Un centimètre qui pèse 28 ans
Le record précédent datait du 22 août 1998 : 7,11 mètres signés Fiona May, alors championne d’Europe à Budapest. Vingt-huit ans plus tard, sa fille Larissa a effacé cette marque d’un centimètre, dès son premier essai du concours. « Je suis encore sous le choc, c’est un rêve qui devient réalité », a sobrement réagi la jeune athlète selon les médias italiens. Entraînée par son père, l’ancien perchiste Gianni Iapichino, Larissa confirme sa progression constante : elle améliore de six centimètres son record personnel en extérieur.

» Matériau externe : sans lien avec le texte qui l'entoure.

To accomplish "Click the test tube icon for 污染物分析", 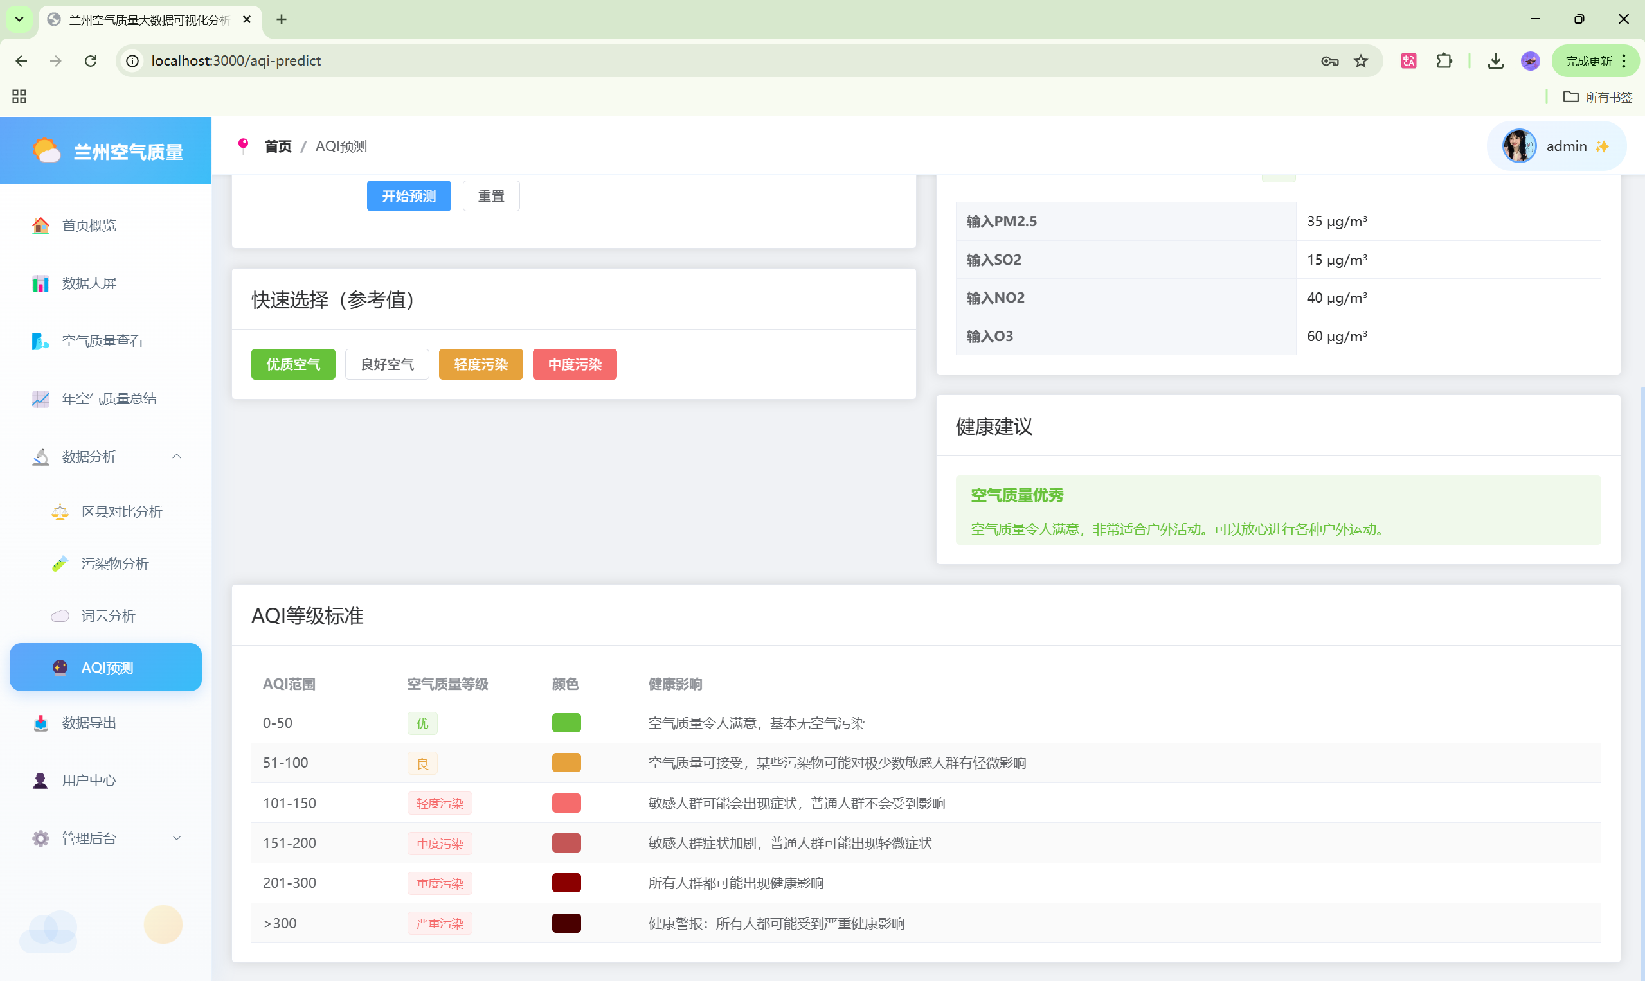I will click(60, 564).
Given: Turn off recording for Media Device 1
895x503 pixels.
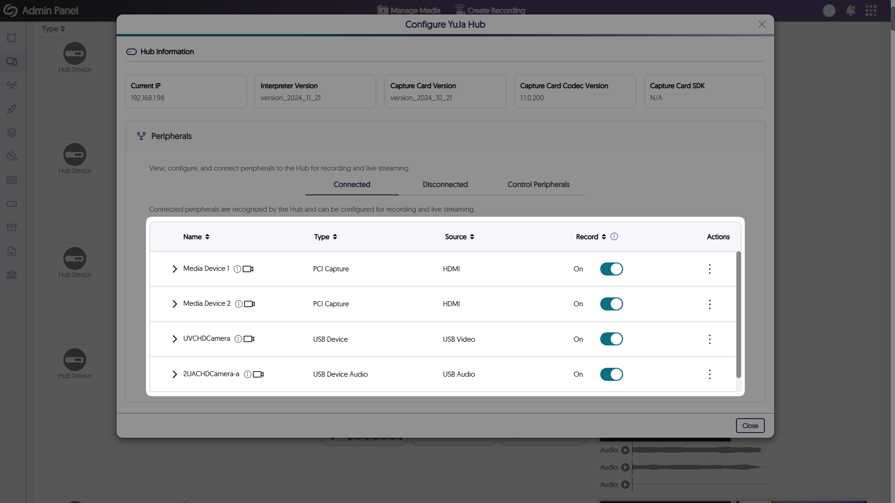Looking at the screenshot, I should [611, 269].
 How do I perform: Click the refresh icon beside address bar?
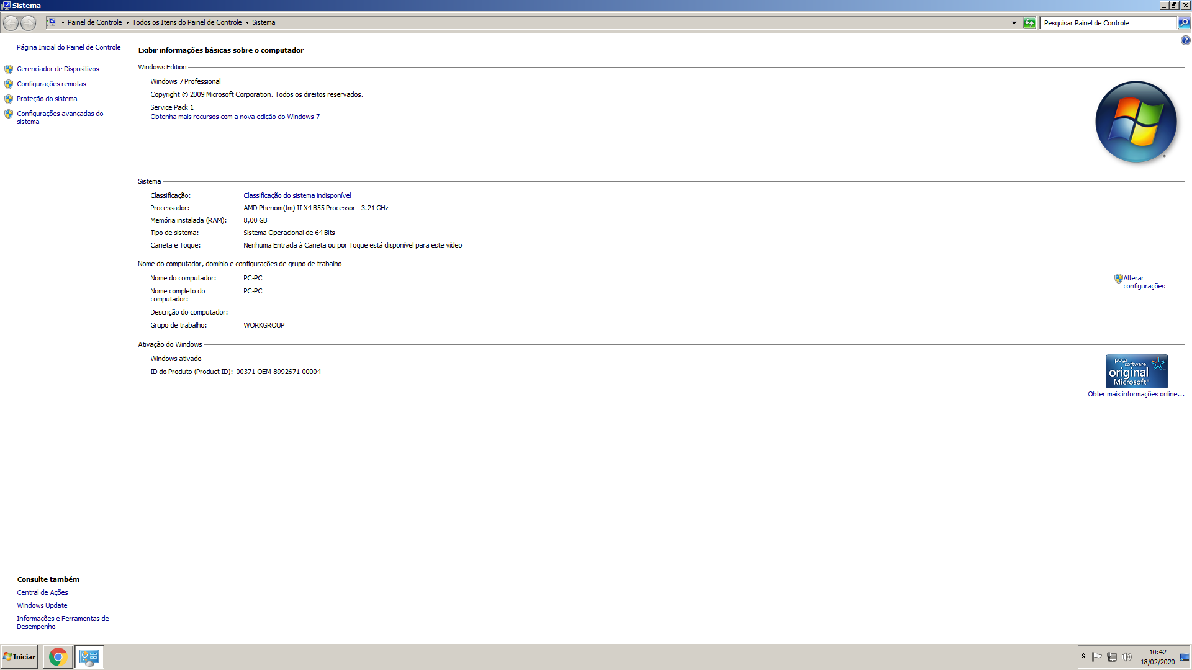pos(1029,23)
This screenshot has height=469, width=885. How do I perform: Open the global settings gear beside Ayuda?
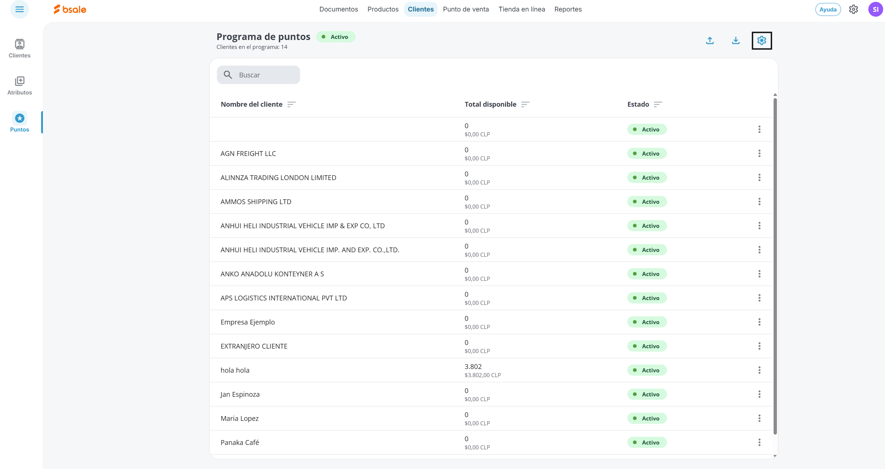853,9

Un concours de très haut niveau
Si le record d’Italie a illuminé la soirée, il n’a pas suffi pour remporter le meeting de la Ligue de diamant. La championne olympique et du monde américaine Tara Davis-Woodhall a devancé Iapichino avec un saut à 7,13 m. La troisième place est revenue à Monae’ Nichols (7,05 m, vent favorable de +3,0 m/s). La performance de la sauteuse italienne la hisse néanmoins à la troisième place du classement mondial World Athletics avec 1 322 points.
Contexte en Toscane
Née à Borgo San Lorenzo, en Toscane, Larissa Iapichino a grandi dans une famille où le saut en longueur est une tradition. Sa mère Fiona May, d’origine anglaise naturalisée italienne, reste une figure légendaire du sport transalpin (double championne du monde en 1995 et 1999). Le club d’origine de Larissa, l’Atletica Livorno, et l’école de saut de Florence suivent de près son ascension. Cette région, berceau de l’athlétisme italien, voit émerger une nouvelle génération prometteuse.
Ce week-end est d’ailleurs un grand cru pour l’Italie : la veille, Francesco Pernici a battu le record national du 800 mètres vieux de 53 ans. Un signe que l’athlétisme transalpin retrouve des couleurs sur la scène mondiale.